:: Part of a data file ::

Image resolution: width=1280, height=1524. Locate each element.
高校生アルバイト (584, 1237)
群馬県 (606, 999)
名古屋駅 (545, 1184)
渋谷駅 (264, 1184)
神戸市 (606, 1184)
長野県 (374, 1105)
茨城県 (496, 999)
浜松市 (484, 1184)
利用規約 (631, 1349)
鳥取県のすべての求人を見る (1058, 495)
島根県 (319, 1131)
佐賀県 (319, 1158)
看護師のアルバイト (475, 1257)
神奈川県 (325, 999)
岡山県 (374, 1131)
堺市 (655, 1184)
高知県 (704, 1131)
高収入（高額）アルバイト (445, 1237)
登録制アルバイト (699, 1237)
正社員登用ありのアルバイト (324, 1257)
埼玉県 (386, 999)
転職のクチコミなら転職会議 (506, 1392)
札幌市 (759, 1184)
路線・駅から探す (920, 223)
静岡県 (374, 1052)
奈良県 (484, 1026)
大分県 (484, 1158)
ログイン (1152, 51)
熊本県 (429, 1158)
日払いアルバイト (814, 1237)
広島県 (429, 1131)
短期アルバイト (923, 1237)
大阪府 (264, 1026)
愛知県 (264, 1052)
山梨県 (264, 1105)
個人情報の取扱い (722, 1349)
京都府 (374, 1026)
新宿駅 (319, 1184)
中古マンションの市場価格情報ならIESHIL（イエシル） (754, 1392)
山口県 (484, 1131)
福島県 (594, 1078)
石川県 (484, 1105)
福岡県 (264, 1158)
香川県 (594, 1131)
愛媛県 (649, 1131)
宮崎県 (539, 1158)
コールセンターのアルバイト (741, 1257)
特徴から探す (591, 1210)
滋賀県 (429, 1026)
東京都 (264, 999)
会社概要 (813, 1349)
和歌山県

:: DIRECTION ::
Reproduce all of the material above, replacing "Locate" with "Find" wherever it occurs and changing nothing else.

:: TASK RESULT ::
Image resolution: width=1280, height=1524. Find each element.
高校生アルバイト (584, 1237)
群馬県 (606, 999)
名古屋駅 (545, 1184)
渋谷駅 (264, 1184)
神戸市 (606, 1184)
長野県 (374, 1105)
茨城県 (496, 999)
浜松市 (484, 1184)
利用規約 (631, 1349)
鳥取県のすべての求人を見る (1058, 495)
島根県 (319, 1131)
佐賀県 (319, 1158)
看護師のアルバイト (475, 1257)
神奈川県 (325, 999)
岡山県 (374, 1131)
堺市 (655, 1184)
高知県 (704, 1131)
高収入（高額）アルバイト (445, 1237)
登録制アルバイト (699, 1237)
正社員登用ありのアルバイト (324, 1257)
埼玉県 (386, 999)
転職のクチコミなら転職会議 (506, 1392)
札幌市 (759, 1184)
路線・駅から探す (920, 223)
静岡県 (374, 1052)
奈良県 (484, 1026)
大分県 (484, 1158)
ログイン (1152, 51)
熊本県 (429, 1158)
日払いアルバイト (814, 1237)
広島県 (429, 1131)
短期アルバイト (923, 1237)
大阪府 (264, 1026)
愛知県 (264, 1052)
山梨県 (264, 1105)
個人情報の取扱い (722, 1349)
京都府 (374, 1026)
新宿駅 (319, 1184)
中古マンションの市場価格情報ならIESHIL（イエシル） (754, 1392)
山口県 (484, 1131)
福島県 (594, 1078)
石川県 (484, 1105)
福岡県 (264, 1158)
香川県 (594, 1131)
愛媛県 (649, 1131)
宮崎県 (539, 1158)
コールセンターのアルバイト (741, 1257)
特徴から探す (591, 1210)
滋賀県 (429, 1026)
東京都 (264, 999)
会社概要 (813, 1349)
和歌山県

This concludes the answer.